- **EXERCISE DIRECTIONS**: The whole of the data is to be returned without a single change.

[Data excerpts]
==============================
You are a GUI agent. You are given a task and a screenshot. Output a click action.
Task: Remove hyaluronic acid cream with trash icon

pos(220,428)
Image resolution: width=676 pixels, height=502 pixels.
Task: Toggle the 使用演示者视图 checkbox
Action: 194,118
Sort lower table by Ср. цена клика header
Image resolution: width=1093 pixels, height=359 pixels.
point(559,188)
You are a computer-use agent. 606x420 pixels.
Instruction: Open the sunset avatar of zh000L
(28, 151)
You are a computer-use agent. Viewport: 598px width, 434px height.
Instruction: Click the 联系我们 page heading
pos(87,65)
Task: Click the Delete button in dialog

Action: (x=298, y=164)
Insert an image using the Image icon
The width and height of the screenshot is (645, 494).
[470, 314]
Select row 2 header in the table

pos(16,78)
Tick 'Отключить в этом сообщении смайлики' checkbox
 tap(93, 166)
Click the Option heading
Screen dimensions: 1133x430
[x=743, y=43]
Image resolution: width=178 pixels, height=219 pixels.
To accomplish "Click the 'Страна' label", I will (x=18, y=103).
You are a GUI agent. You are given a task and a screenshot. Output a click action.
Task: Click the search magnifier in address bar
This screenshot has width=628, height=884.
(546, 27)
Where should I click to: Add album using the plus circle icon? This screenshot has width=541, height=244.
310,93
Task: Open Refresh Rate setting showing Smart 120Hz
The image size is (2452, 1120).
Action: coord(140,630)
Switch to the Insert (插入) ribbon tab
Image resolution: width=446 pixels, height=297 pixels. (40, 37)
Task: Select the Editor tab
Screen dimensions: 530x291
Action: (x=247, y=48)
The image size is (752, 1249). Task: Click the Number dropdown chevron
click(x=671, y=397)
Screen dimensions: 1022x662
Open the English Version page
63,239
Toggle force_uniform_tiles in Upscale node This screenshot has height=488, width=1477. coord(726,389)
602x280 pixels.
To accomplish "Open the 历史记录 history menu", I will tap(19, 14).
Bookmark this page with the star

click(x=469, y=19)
==============================
- **SOLUTION TO THIS PROBLEM**:
You are a GUI agent. You are given a task and a screenshot. Output a click action.
Task: Remove hyaluronic acid cream with trash icon

pos(220,428)
Image resolution: width=676 pixels, height=502 pixels.
Task: Toggle the 使用演示者视图 checkbox
Action: 194,118
Sort lower table by Ср. цена клика header
Image resolution: width=1093 pixels, height=359 pixels.
point(559,188)
You are a computer-use agent. 606x420 pixels.
Instruction: Open the sunset avatar of zh000L
(28, 151)
You are a computer-use agent. Viewport: 598px width, 434px height.
Instruction: Click the 联系我们 page heading
pos(87,65)
Task: Click the Delete button in dialog

Action: (x=298, y=164)
Insert an image using the Image icon
The width and height of the screenshot is (645, 494).
[470, 314]
Select row 2 header in the table

pos(16,78)
Tick 'Отключить в этом сообщении смайлики' checkbox
 tap(93, 166)
Click the Option heading
Screen dimensions: 1133x430
[x=743, y=43]
Image resolution: width=178 pixels, height=219 pixels.
To accomplish "Click the 'Страна' label", I will (x=18, y=103).
You are a GUI agent. You are given a task and a screenshot. Output a click action.
Task: Click the search magnifier in address bar
This screenshot has width=628, height=884.
(546, 27)
Where should I click to: Add album using the plus circle icon? This screenshot has width=541, height=244.
310,93
Task: Open Refresh Rate setting showing Smart 120Hz
The image size is (2452, 1120).
Action: coord(140,630)
Switch to the Insert (插入) ribbon tab
Image resolution: width=446 pixels, height=297 pixels. (40, 37)
Task: Select the Editor tab
Screen dimensions: 530x291
Action: (x=247, y=48)
The image size is (752, 1249). Task: Click the Number dropdown chevron
click(x=671, y=397)
Screen dimensions: 1022x662
Open the English Version page
63,239
Toggle force_uniform_tiles in Upscale node This screenshot has height=488, width=1477. coord(726,389)
602x280 pixels.
To accomplish "Open the 历史记录 history menu", I will tap(19, 14).
Bookmark this page with the star

click(x=469, y=19)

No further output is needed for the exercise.